■ Items:
- - - - -

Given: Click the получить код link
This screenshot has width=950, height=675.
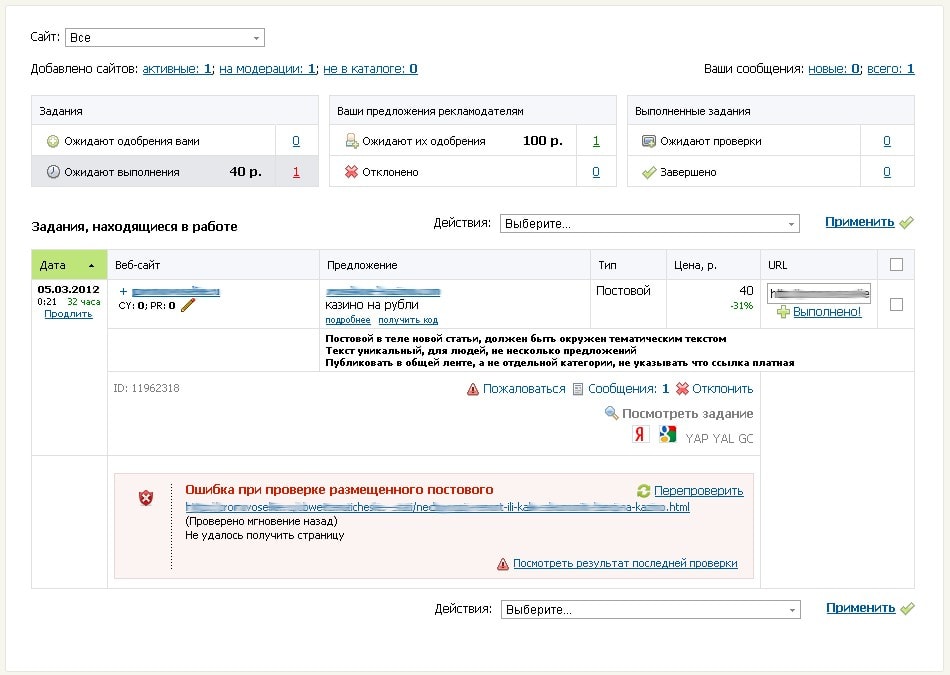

- - - - -

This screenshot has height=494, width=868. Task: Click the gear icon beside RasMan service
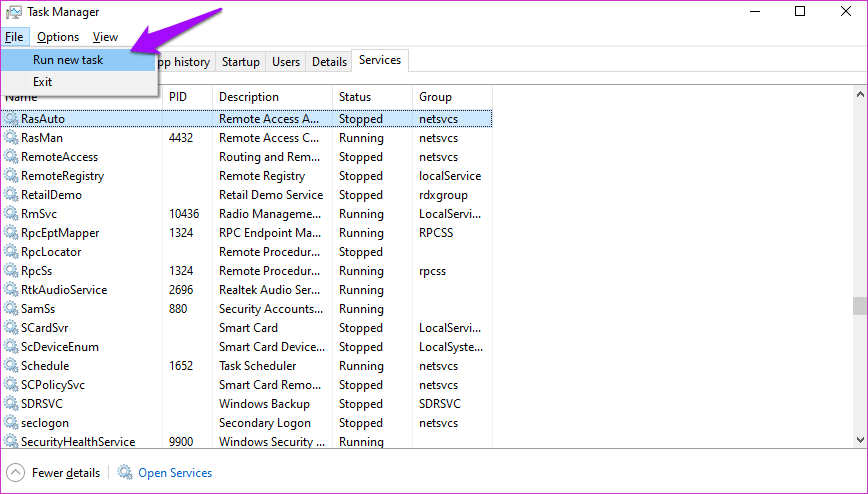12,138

- - - - -

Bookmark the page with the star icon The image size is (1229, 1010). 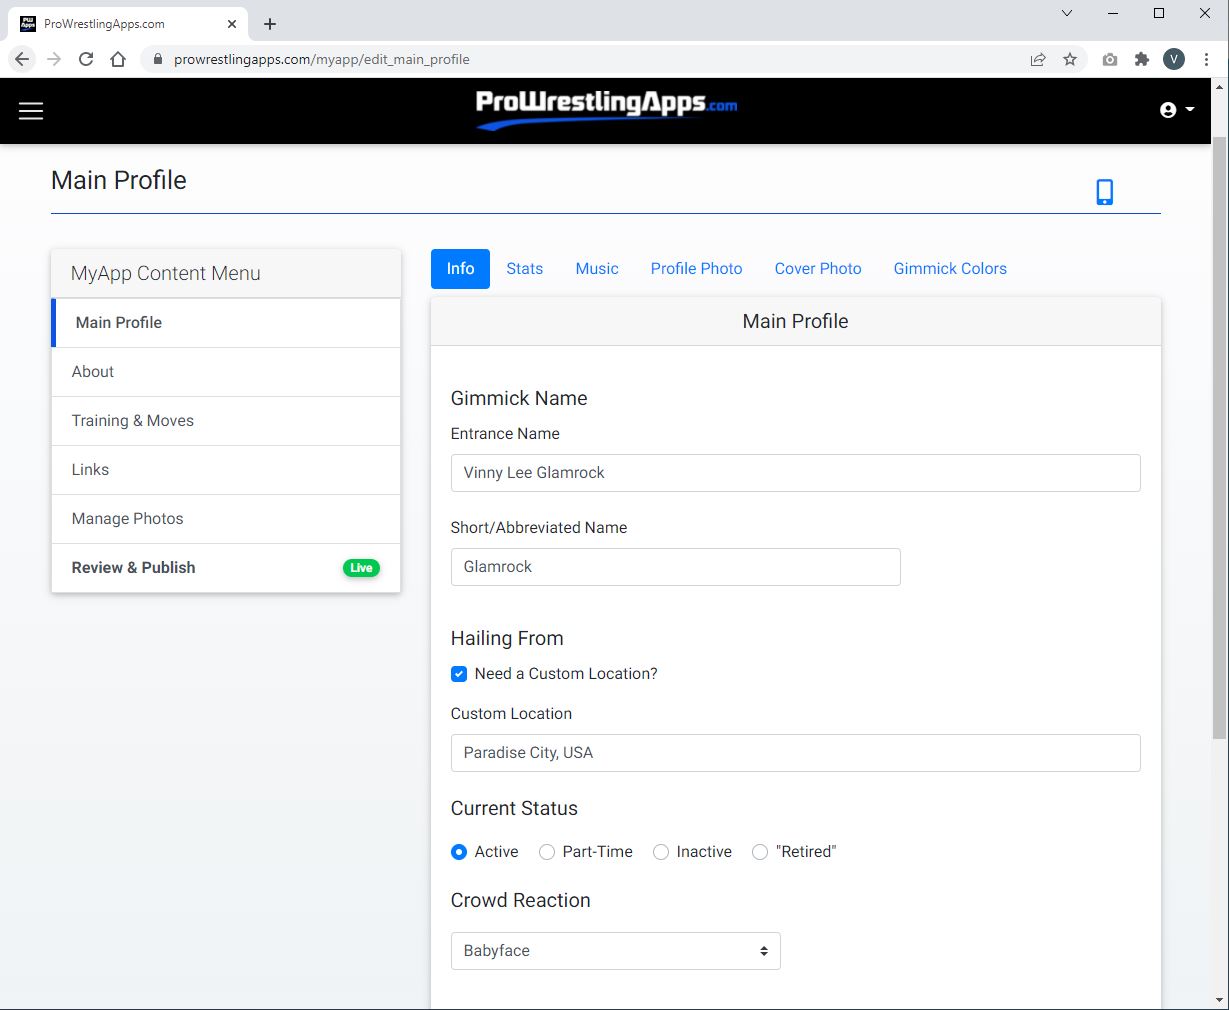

- - - - -

Write out, word for word, the lines starting with the one containing "Given: Click the получить код link" and ending with the one containing "This screenshot has width=950, height=675.", including both of those lines.

Given: Click the получить код link
This screenshot has width=950, height=675.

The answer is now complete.